MATERIALS PROVIDED START

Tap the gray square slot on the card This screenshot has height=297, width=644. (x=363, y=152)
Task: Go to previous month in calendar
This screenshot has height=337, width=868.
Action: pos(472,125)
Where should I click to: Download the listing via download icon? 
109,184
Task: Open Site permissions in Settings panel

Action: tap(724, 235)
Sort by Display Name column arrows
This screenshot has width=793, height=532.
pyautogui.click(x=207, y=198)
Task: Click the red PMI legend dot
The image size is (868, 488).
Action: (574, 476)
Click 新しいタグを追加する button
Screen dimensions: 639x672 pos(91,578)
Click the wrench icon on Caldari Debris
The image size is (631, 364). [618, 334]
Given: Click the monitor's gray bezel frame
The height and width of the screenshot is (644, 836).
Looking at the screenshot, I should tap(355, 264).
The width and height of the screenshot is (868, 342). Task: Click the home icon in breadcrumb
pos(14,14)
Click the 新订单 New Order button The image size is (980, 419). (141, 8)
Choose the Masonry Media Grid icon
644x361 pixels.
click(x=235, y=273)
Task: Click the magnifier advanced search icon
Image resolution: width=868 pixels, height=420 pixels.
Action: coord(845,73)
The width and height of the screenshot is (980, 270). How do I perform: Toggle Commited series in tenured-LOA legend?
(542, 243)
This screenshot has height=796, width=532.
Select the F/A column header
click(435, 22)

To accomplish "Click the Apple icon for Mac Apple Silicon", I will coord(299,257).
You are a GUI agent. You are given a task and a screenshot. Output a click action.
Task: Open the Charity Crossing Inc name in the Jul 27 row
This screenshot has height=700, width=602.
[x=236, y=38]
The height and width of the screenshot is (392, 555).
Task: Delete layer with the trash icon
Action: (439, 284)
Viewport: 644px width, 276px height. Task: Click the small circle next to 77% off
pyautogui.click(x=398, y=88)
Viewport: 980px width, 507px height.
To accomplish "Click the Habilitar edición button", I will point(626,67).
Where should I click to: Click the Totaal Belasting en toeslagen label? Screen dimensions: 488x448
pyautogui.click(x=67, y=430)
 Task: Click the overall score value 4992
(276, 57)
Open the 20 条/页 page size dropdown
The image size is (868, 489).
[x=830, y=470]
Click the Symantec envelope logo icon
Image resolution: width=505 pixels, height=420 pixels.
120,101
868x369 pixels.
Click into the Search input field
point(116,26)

MATERIALS PROVIDED END

● **YOUR GOAL**: Each line above from the one with "The width and height of the screenshot is (868, 342)." up to and including the one with "You are a GUI" must be set down exactly, and no line outside that span may appear.

● **TASK OUTPUT**:
The width and height of the screenshot is (868, 342). Task: Click the home icon in breadcrumb
pos(14,14)
Click the 新订单 New Order button The image size is (980, 419). (141, 8)
Choose the Masonry Media Grid icon
644x361 pixels.
click(x=235, y=273)
Task: Click the magnifier advanced search icon
Image resolution: width=868 pixels, height=420 pixels.
Action: coord(845,73)
The width and height of the screenshot is (980, 270). How do I perform: Toggle Commited series in tenured-LOA legend?
(542, 243)
This screenshot has height=796, width=532.
Select the F/A column header
click(435, 22)

To accomplish "Click the Apple icon for Mac Apple Silicon", I will coord(299,257).
You are a GUI agent. You are given a task and a screenshot. Output a click action.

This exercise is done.